• [Task input]
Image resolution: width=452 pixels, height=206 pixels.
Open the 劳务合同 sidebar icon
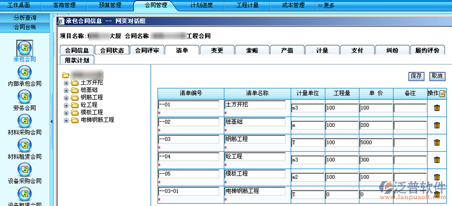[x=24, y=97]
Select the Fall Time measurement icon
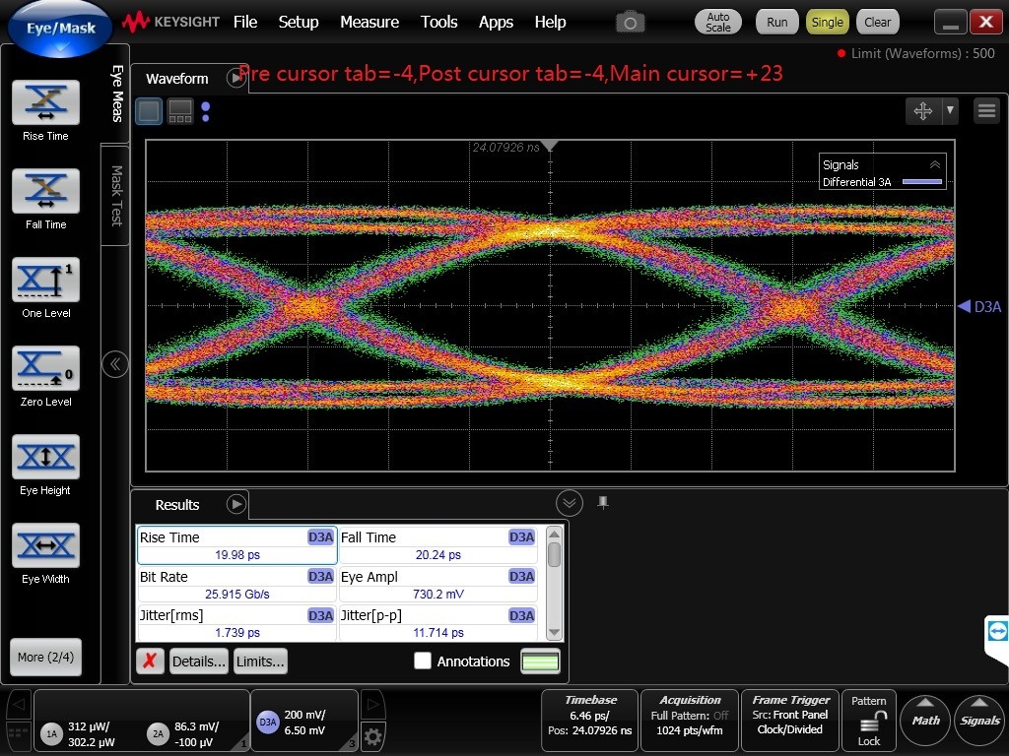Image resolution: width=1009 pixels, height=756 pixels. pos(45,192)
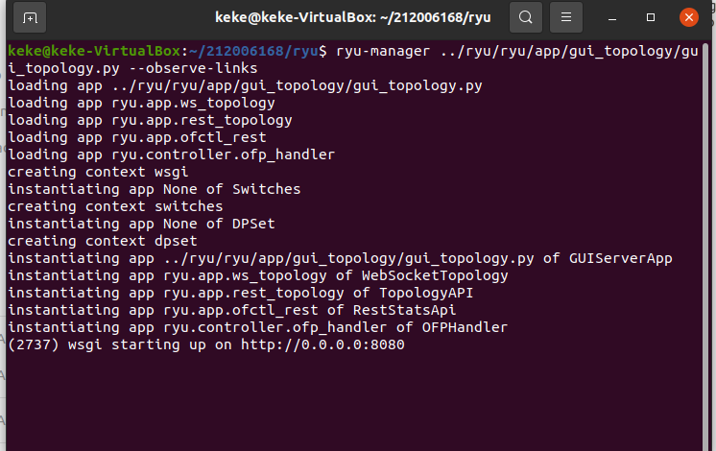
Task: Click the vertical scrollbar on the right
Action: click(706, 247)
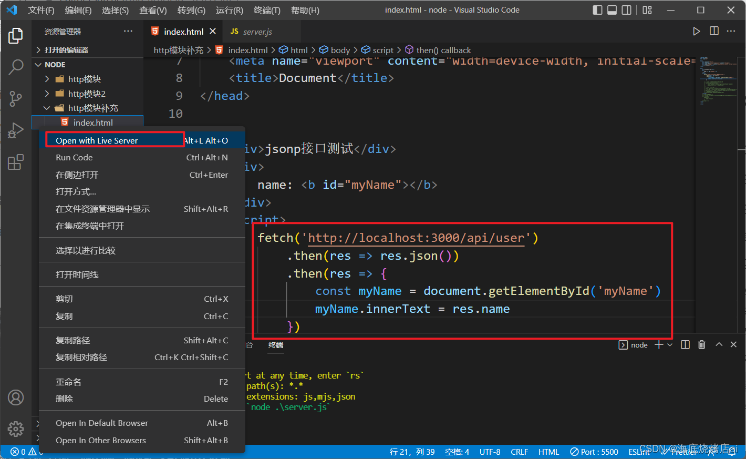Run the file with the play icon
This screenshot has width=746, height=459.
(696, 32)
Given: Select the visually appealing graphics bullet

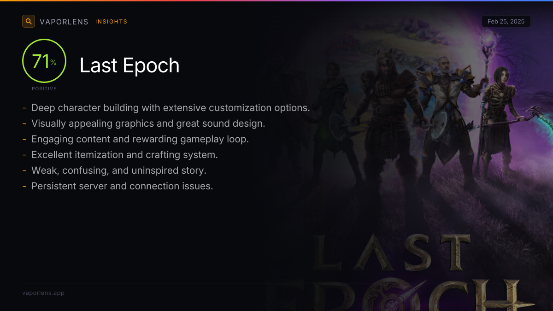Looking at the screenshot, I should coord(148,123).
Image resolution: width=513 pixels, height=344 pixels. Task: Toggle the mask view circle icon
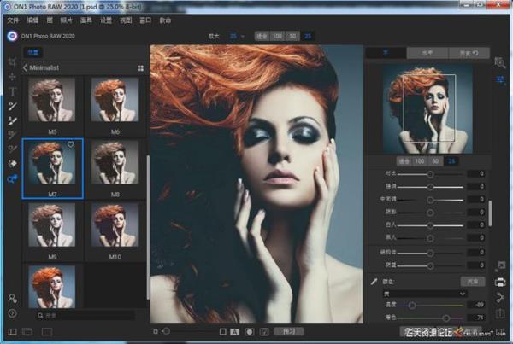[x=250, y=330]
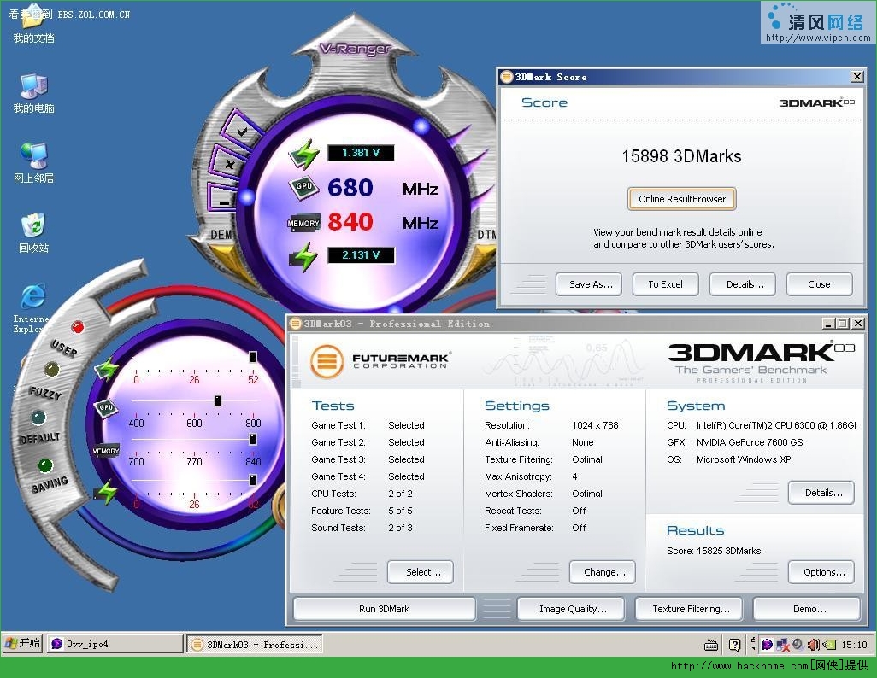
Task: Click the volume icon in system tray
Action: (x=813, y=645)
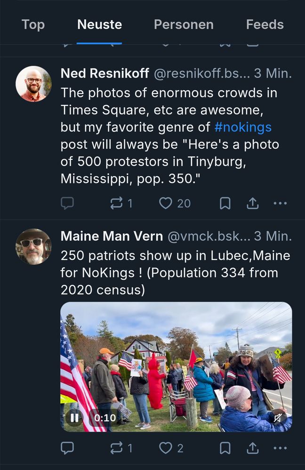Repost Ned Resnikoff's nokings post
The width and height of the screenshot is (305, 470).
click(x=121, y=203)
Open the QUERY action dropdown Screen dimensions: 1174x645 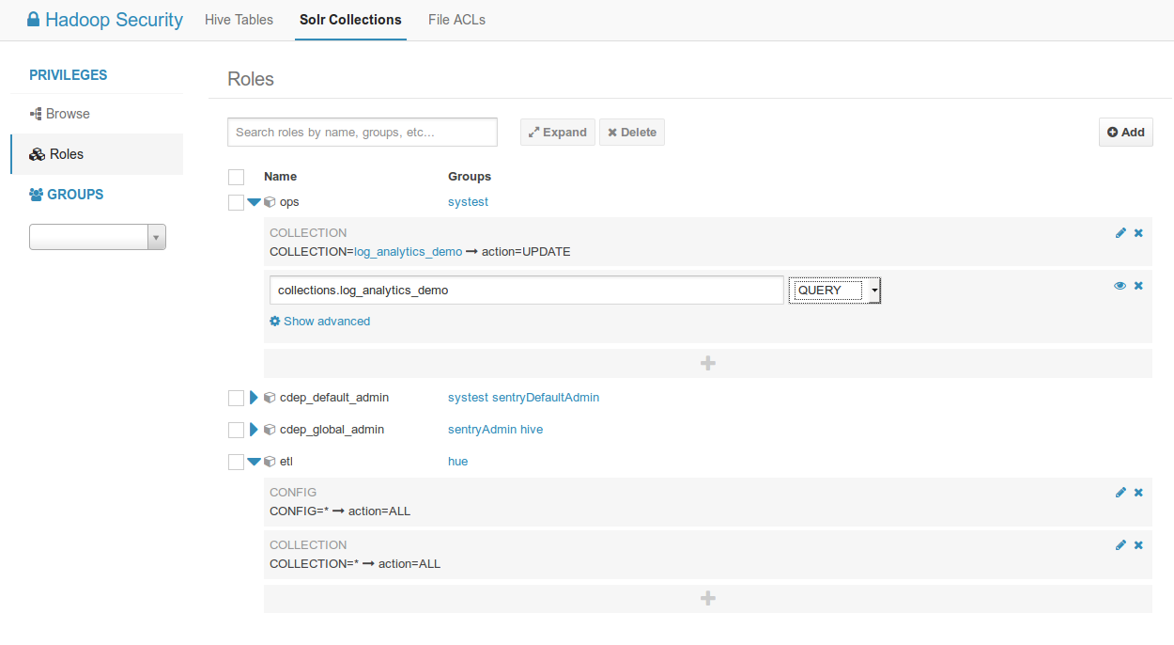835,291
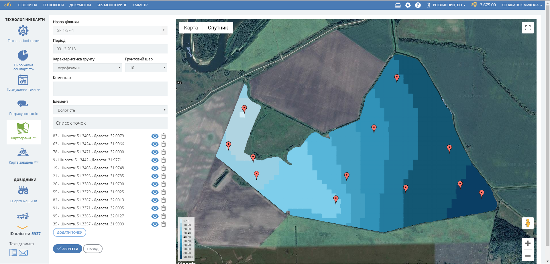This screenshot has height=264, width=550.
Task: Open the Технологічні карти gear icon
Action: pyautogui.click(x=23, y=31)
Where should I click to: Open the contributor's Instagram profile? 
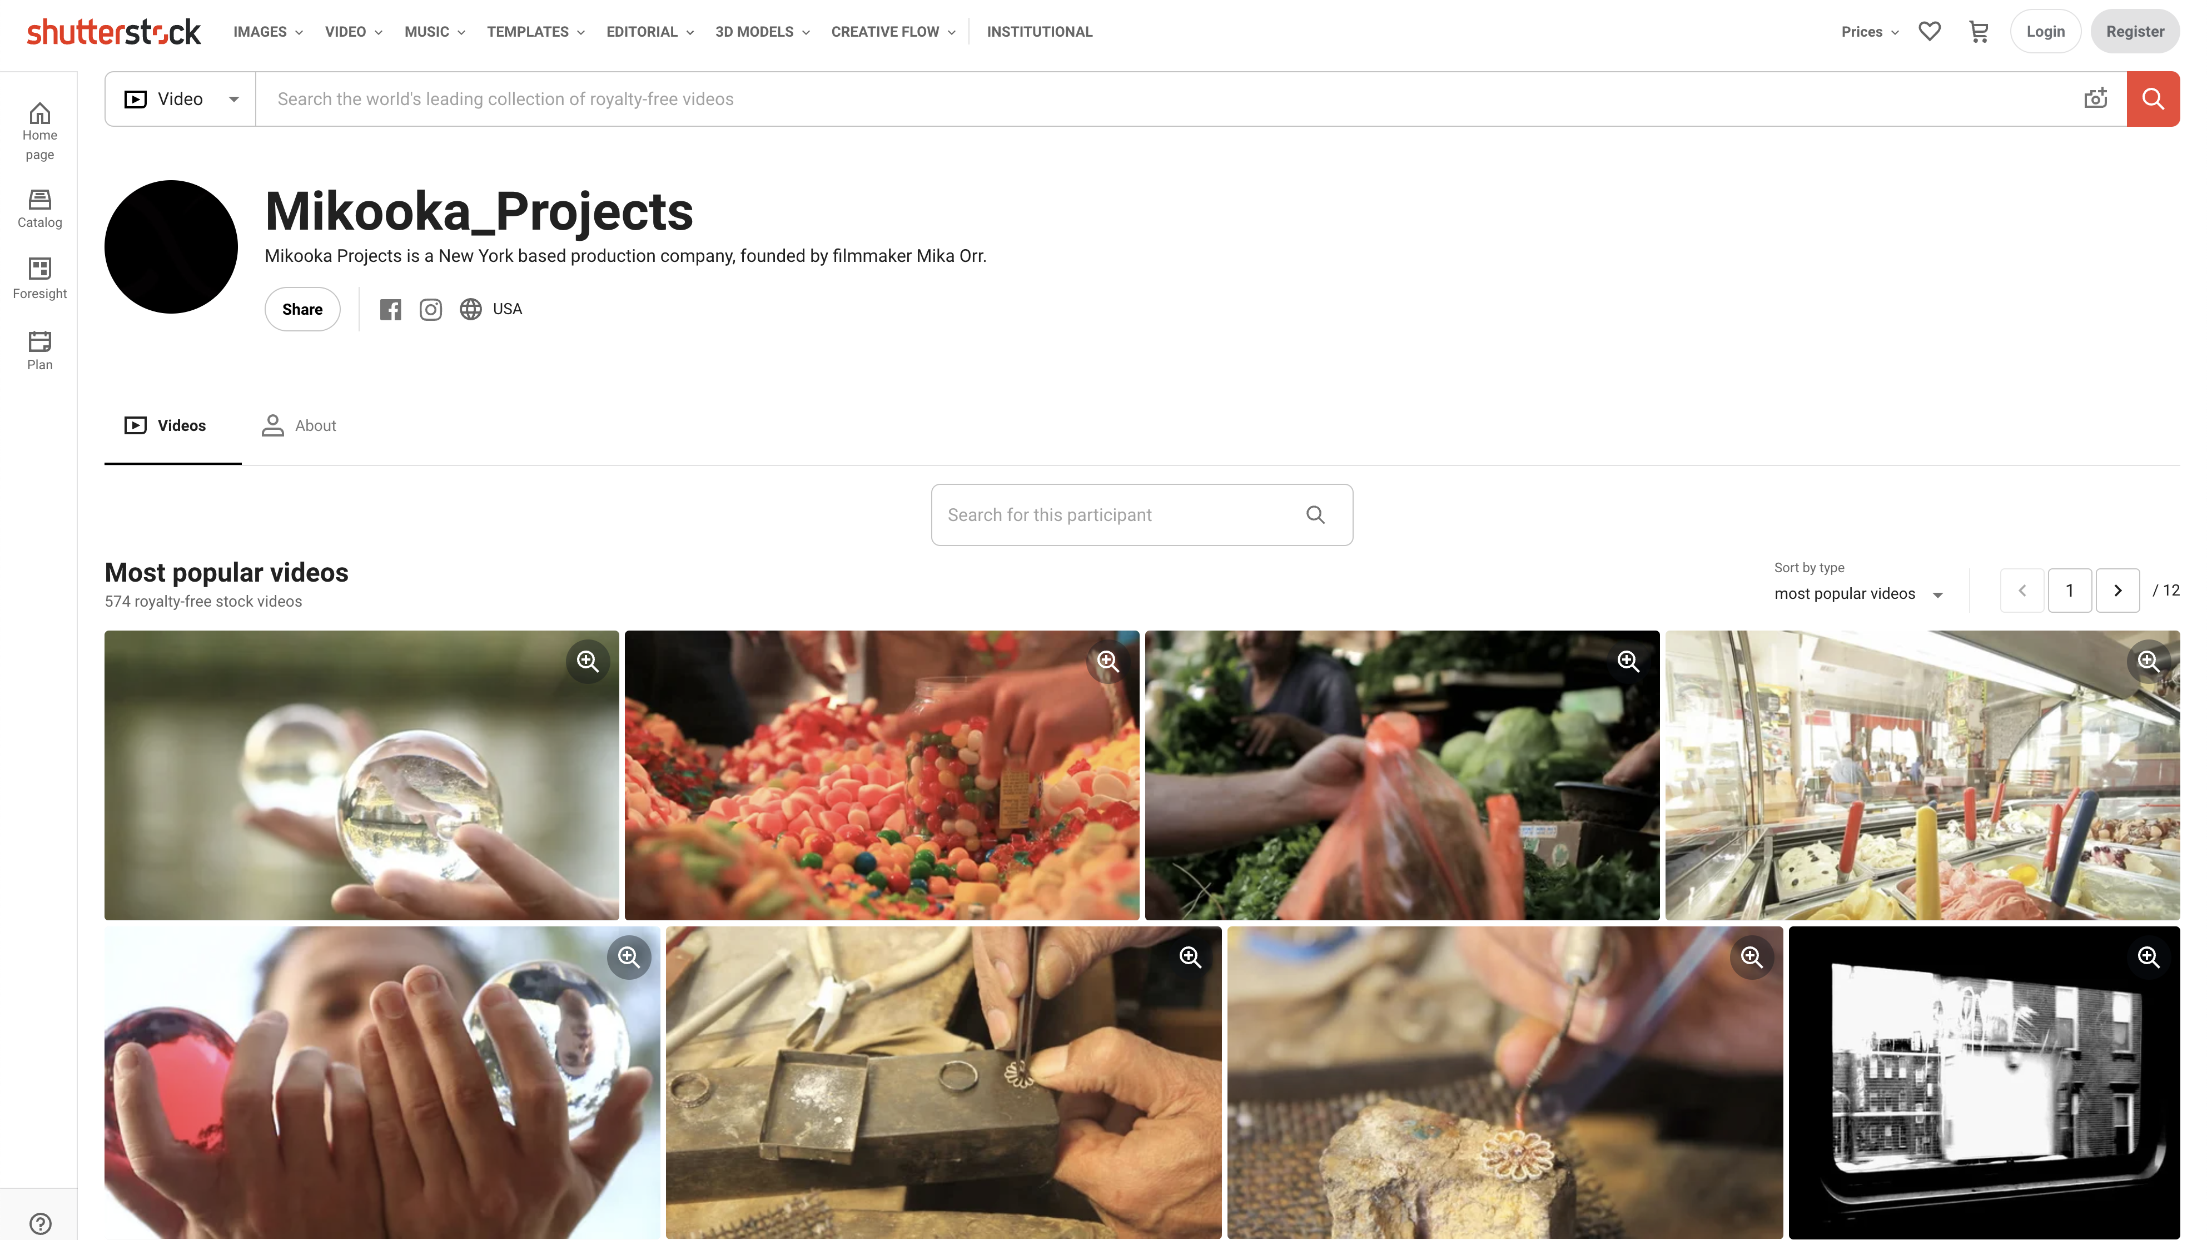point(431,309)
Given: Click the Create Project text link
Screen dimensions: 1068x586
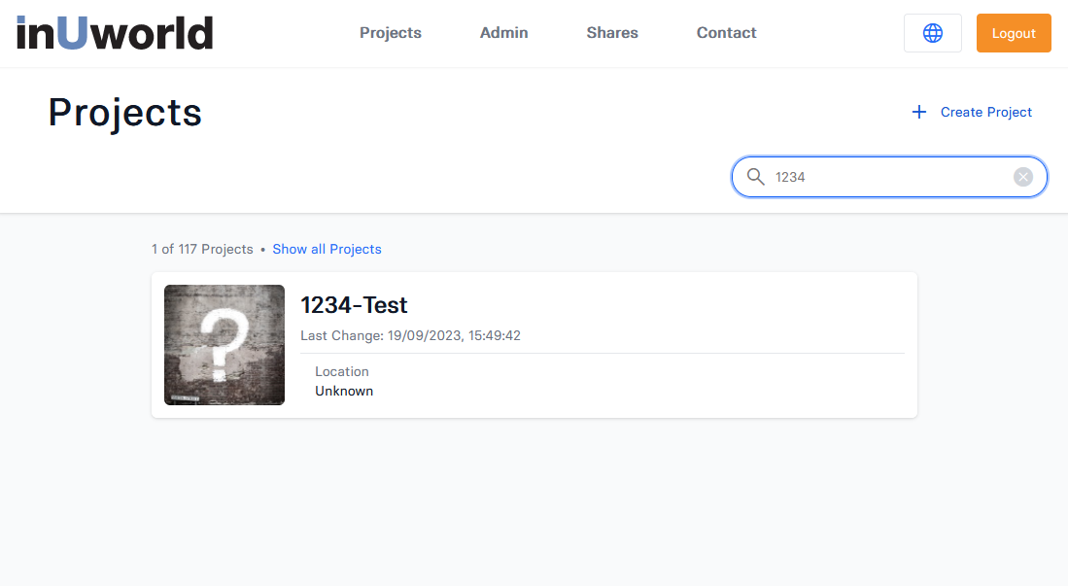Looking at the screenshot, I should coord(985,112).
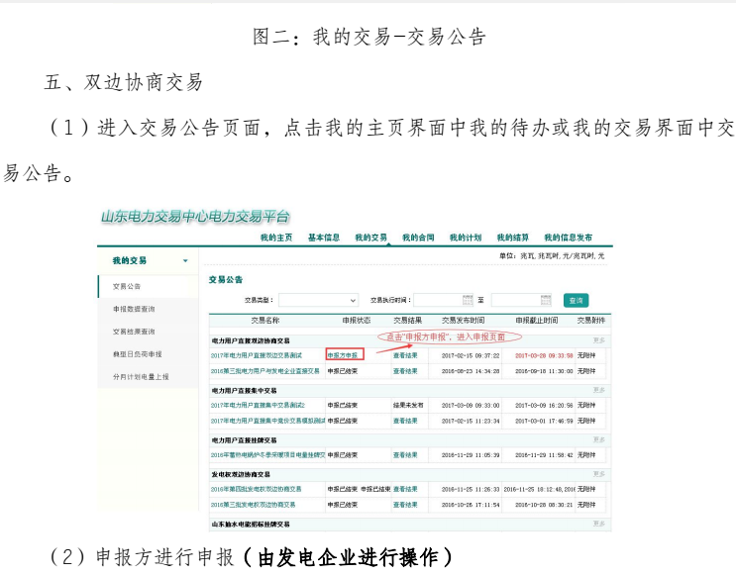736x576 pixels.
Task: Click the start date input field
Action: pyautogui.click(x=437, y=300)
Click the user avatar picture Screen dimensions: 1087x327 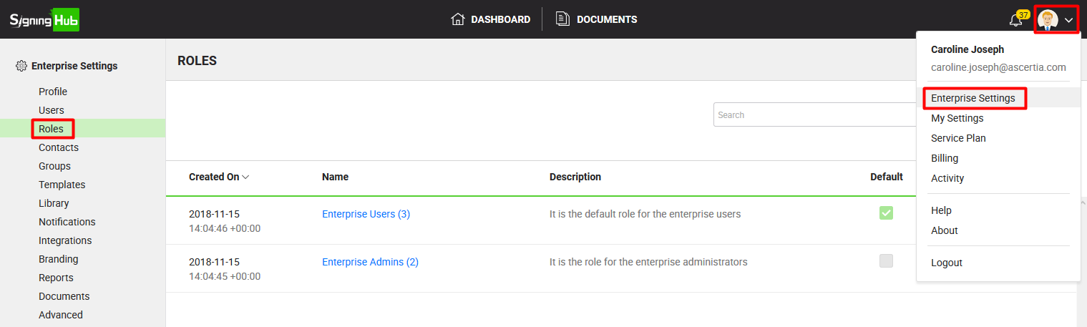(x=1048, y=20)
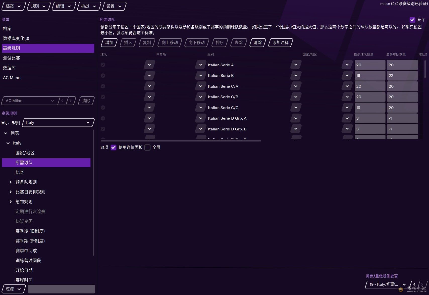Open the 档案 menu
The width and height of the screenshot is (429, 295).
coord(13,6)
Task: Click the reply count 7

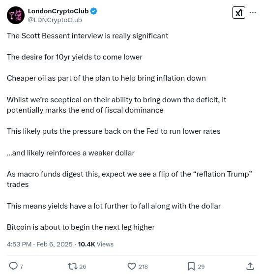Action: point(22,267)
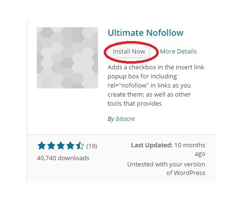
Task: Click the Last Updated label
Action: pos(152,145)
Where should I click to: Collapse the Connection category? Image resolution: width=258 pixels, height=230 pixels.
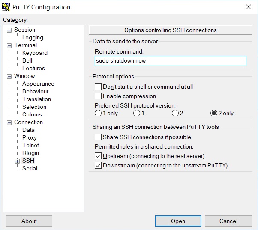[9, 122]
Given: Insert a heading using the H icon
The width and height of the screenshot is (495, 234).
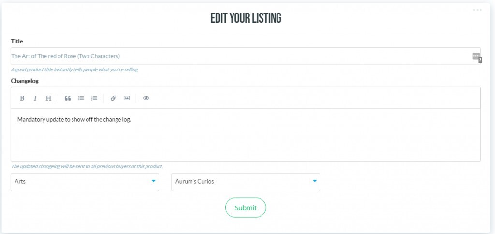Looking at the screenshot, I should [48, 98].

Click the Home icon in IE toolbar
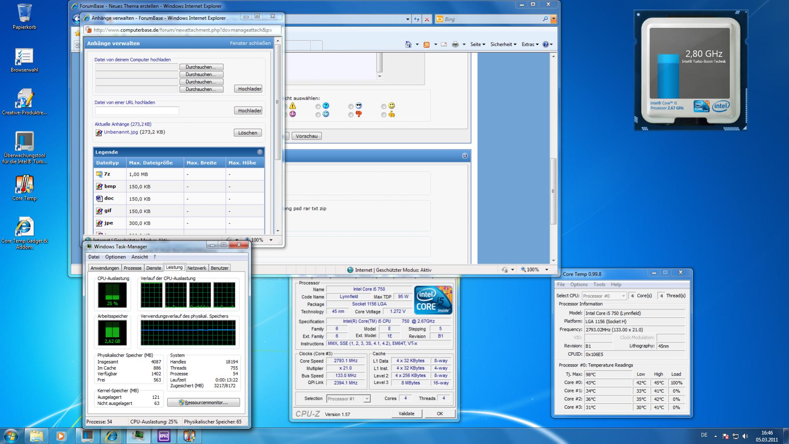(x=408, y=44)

• [Action item] Your answer should hold only the lines from the one with "Given: Insert a heading using the H icon" through the final line of the listing above, transcribed exactly and without pictures.

• [Written reply]
Given: Insert a heading using the H icon
The width and height of the screenshot is (495, 234).
Looking at the screenshot, I should [48, 98].

Click the Home icon in IE toolbar
(x=408, y=44)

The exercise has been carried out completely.